# Selected excerpt
— BEGIN —

There’s no secret formula or sales trick here. This TPV, with its Shore A hardness rating of 73, works for anyone needing good elastomeric recovery but who also wants faster, cleaner processing than thermoset rubbers can offer. Our crew has replaced traditional EPDM with this material in weatherseals, which immediately cut cycle times on compounding and eliminated the need for rubber presses. The kind of feedback we get from shop floors echoes this: crews like a material that doesn’t stick, collapse, or leave residue on their equipment.
Most folks come asking about processing first. We run plenty of TPV grades here, but 813-73A flows with less back-pressure at typical extruder temperatures, even when machines are running double shifts. That might not sound dramatic, but cutting down on scrap rates and avoiding shutdowns for cleaning can make or break monthly numbers. Our materials management team has documented reductions in color streaking when switching from other TPV grades, which cuts rework rates. Molders and extruders can run it everywhere from 170°C to 210°C. It gives a steady, even melt, no cured specks and minimal odor even after long hold times inside heated barrels.
People sometimes think the numbers on the data sheet tell the whole story — tensile strength, elongation, specific gravity, UV stability. In the factory, though, practical matters often outweigh these numbers. We get phone calls from maintenance supervisors or line leaders about how our TPV handles real-world conditions. Model 813-73A tolerates rough handling and frequent restarts. It responds with steady pull strength and doesn’t brittle over months exposed to sunlight, which matters in outdoor sealing profiles or auto parts. Shelf life, ease of coloring, and avoidance of shrinkage or warpage during cooling matter just as much as what’s in the lab report.
One of the first automotive suppliers who worked with us on 813-73A needed a material that could live through harsh winters and baking summers. Their door gaskets would crack or lose flexibility after a few months in the field. We worked directly alongside their process engineers, taking samples from their extrusion runs, and tweaking the rubber phase content. Heat aging tests in our own ovens, sometimes running into the late evening, confirmed this grade could keep a steady compression set, even after a year in simulated weather cycles.
We grew up solving production headaches side-by-side with customers. Over dozens of collaborative projects, we learned it isn’t enough to target certain specs on paper. Our team relies on direct feedback — a mold release problem in one city’s factory, a strange bubbling during overmolding operations in another. Each complaint led to another round of adjustments and hands-on testing. TPV 813-73A doesn’t just meet a benchmark. It sidesteps the quirks that cause costly stops and do-overs during high-volume production runs.
Handling multiple product lines, our technical group has seen differences surface over long-term runs. Lower Shore A grades often sag or stretch out over time if left in tension. Tougher grades above 813-73A might resist tearing better but become too rigid to flex in tight spaces or snap onto complex frame geometries. 813-73A hits a sweet spot: tough, but flexible enough for small clips, weatherstrips, or cable boots.

— END —

# Complete the following
1 - In the TPV 813-73A text, what temperature range can molders and extruders run the material at?
2 - Transcribe the passage of the TPV 813-73A text starting at "Most folks come" and ending at "inside heated barrels.".
The listing that comes next has no connection to the TPV 813-73A text.

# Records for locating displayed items
— BEGIN —

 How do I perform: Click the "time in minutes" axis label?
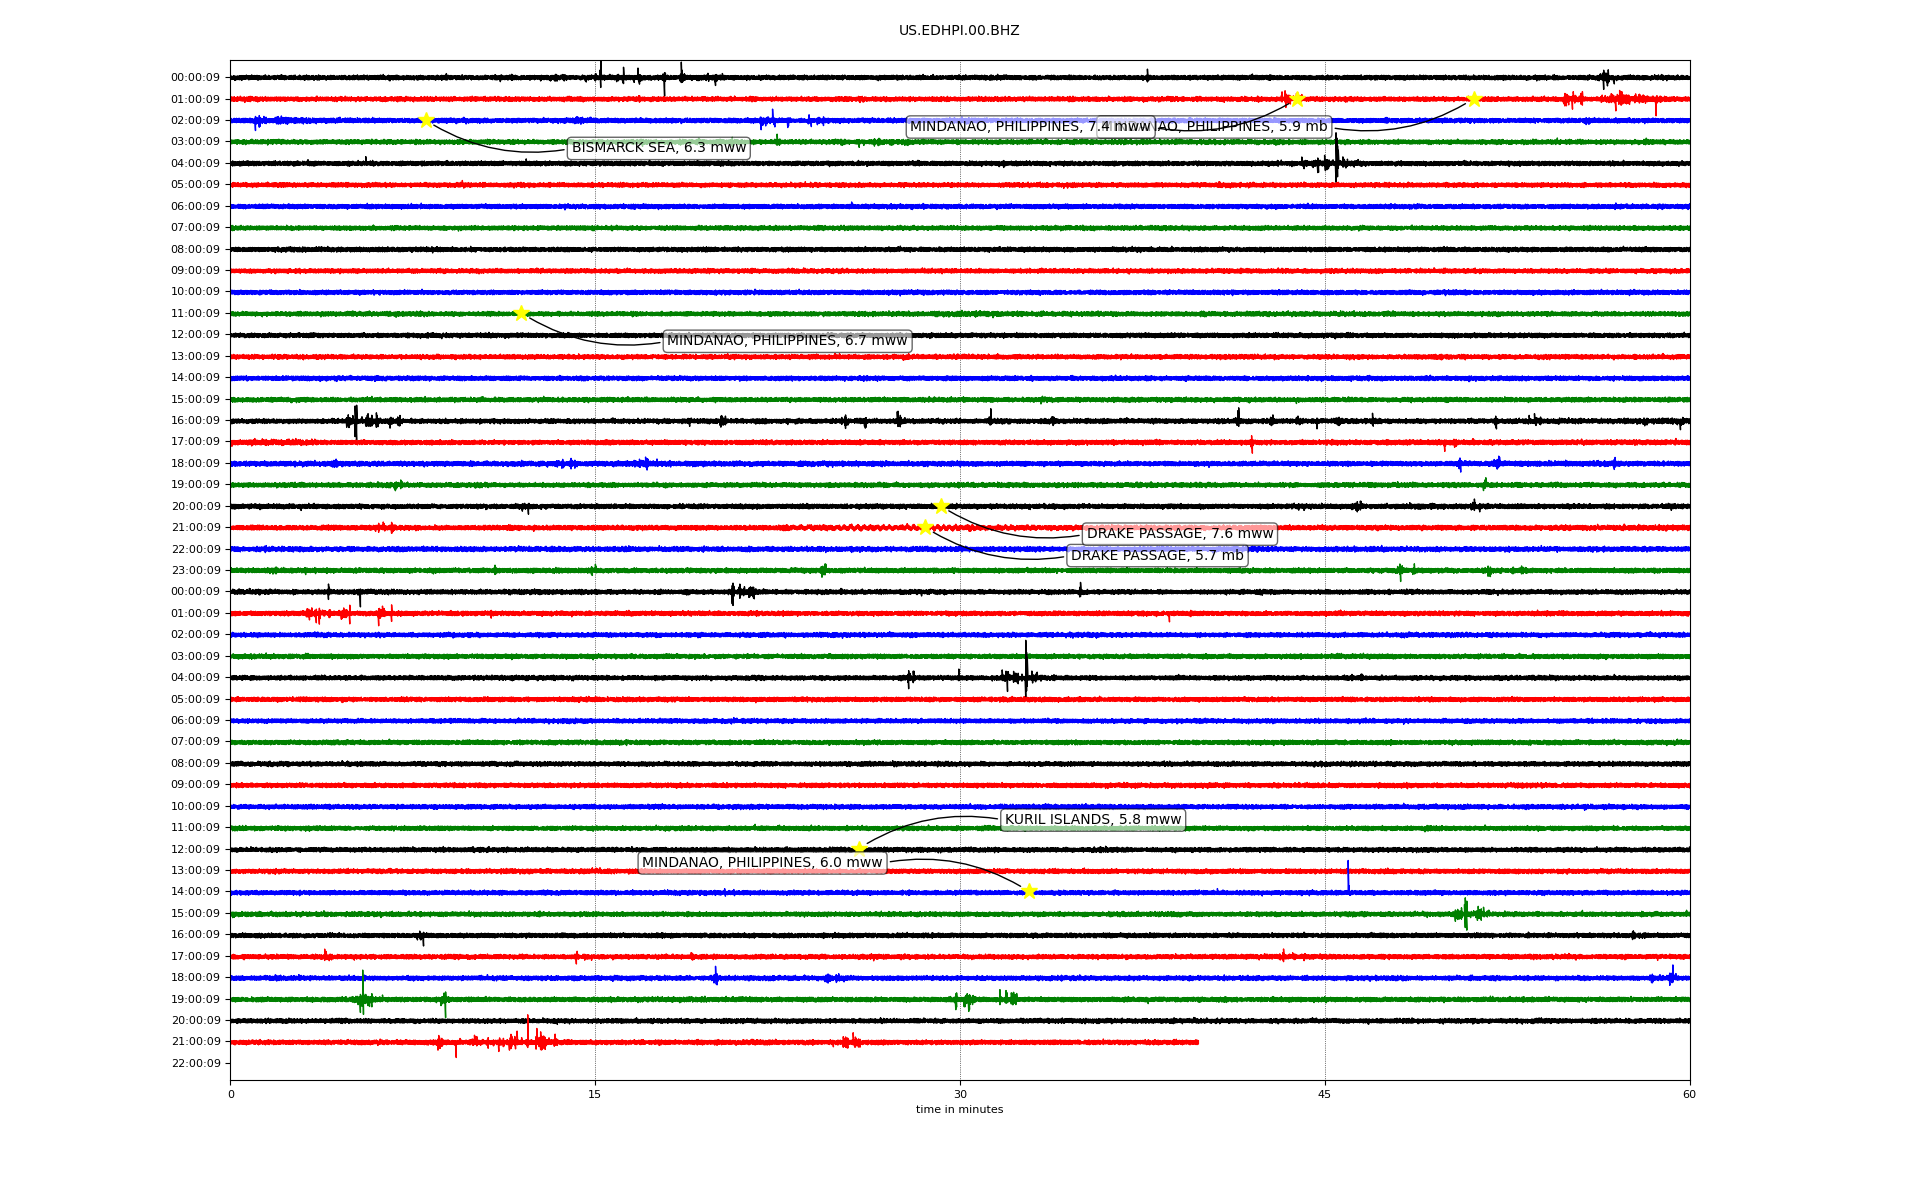coord(958,1109)
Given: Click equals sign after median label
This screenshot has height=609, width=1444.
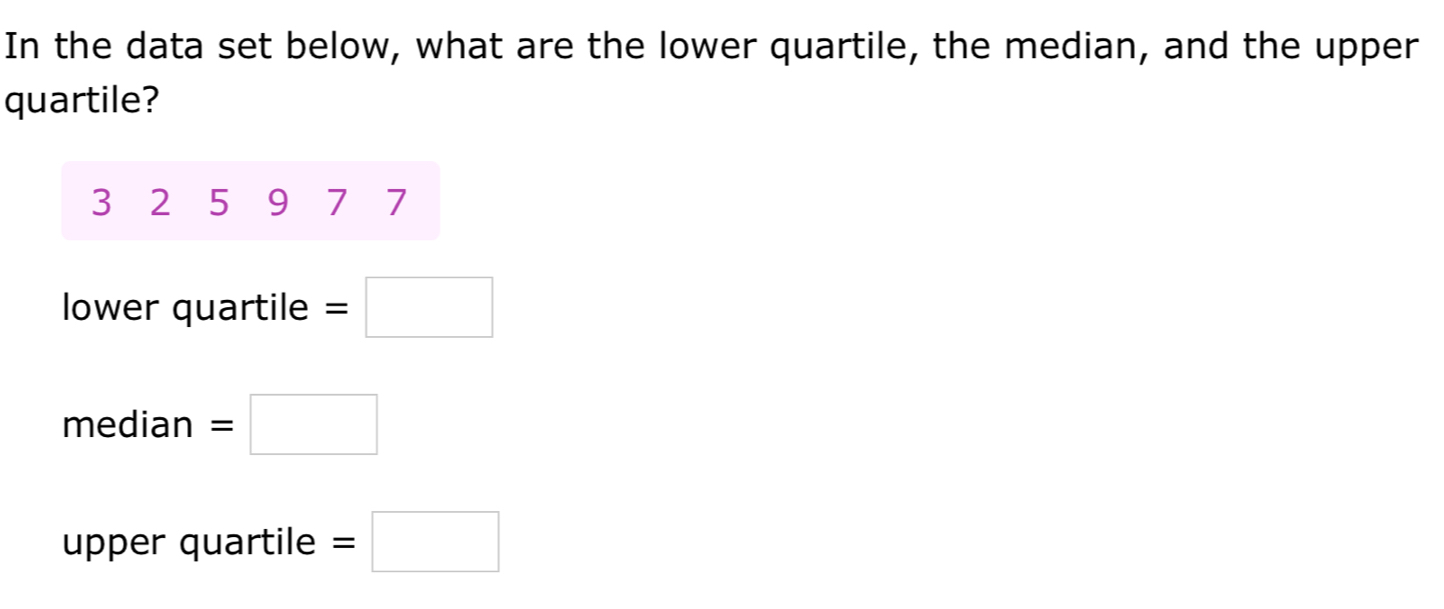Looking at the screenshot, I should pyautogui.click(x=223, y=427).
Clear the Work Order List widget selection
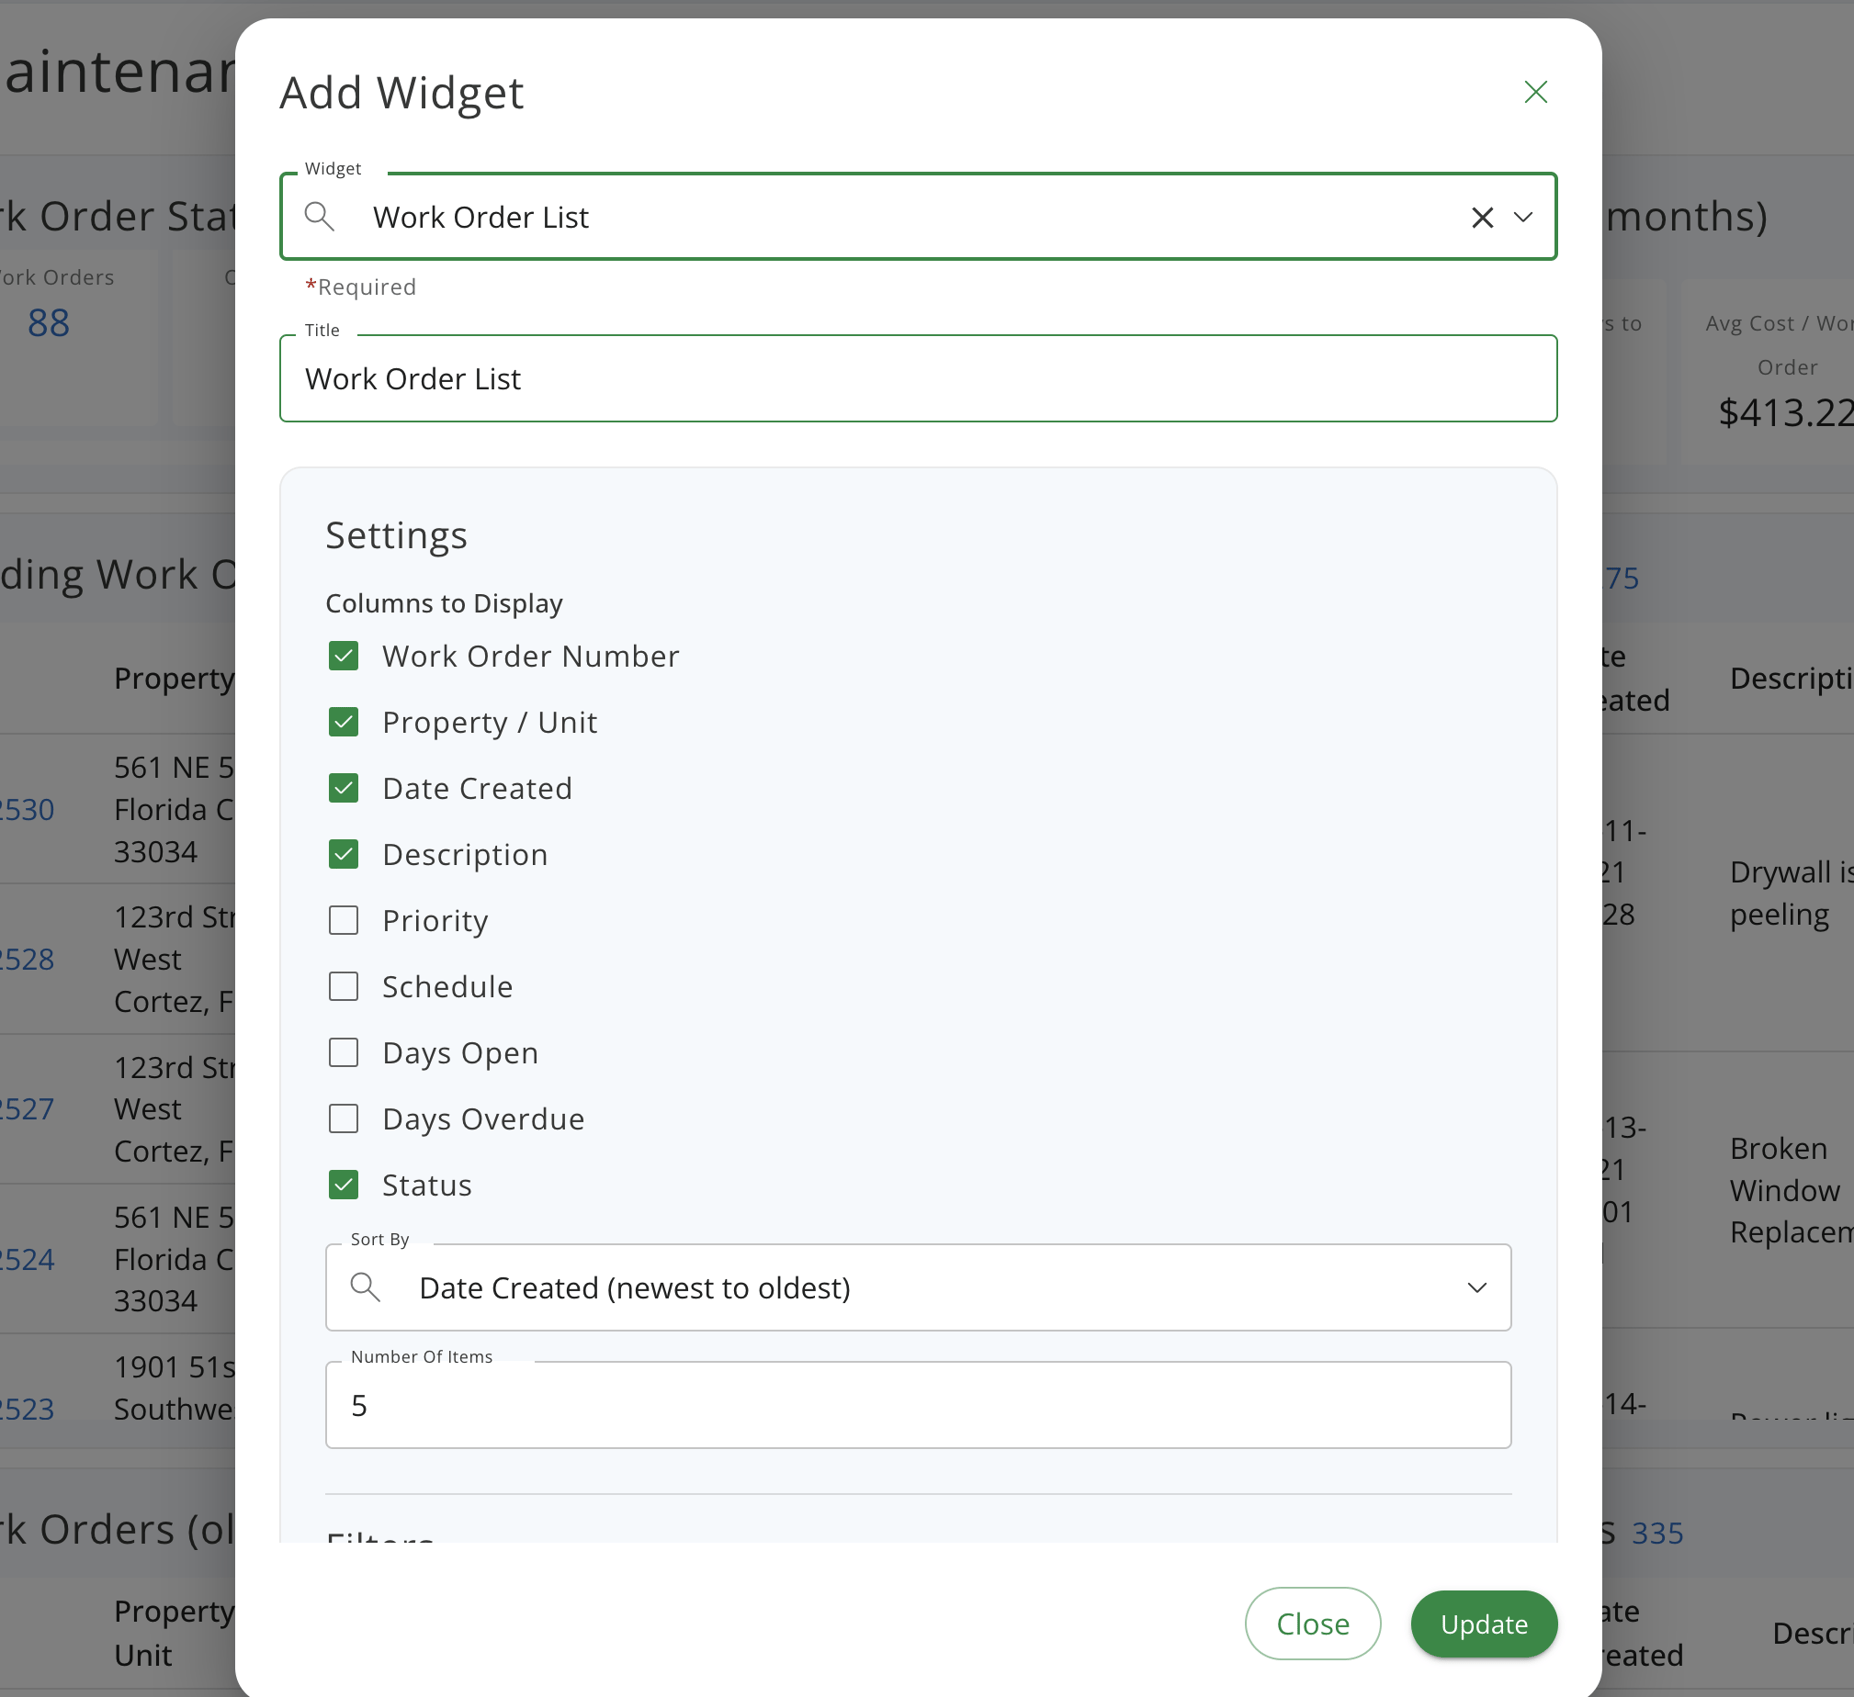Image resolution: width=1854 pixels, height=1697 pixels. [1481, 217]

— END —

# Responses by task
1 - From 170°C to 210°C.

2 -
Most folks come asking about processing first. We run plenty of TPV grades here, but 813-73A flows with less back-pressure at typical extruder temperatures, even when machines are running double shifts. That might not sound dramatic, but cutting down on scrap rates and avoiding shutdowns for cleaning can make or break monthly numbers. Our materials management team has documented reductions in color streaking when switching from other TPV grades, which cuts rework rates. Molders and extruders can run it everywhere from 170°C to 210°C. It gives a steady, even melt, no cured specks and minimal odor even after long hold times inside heated barrels.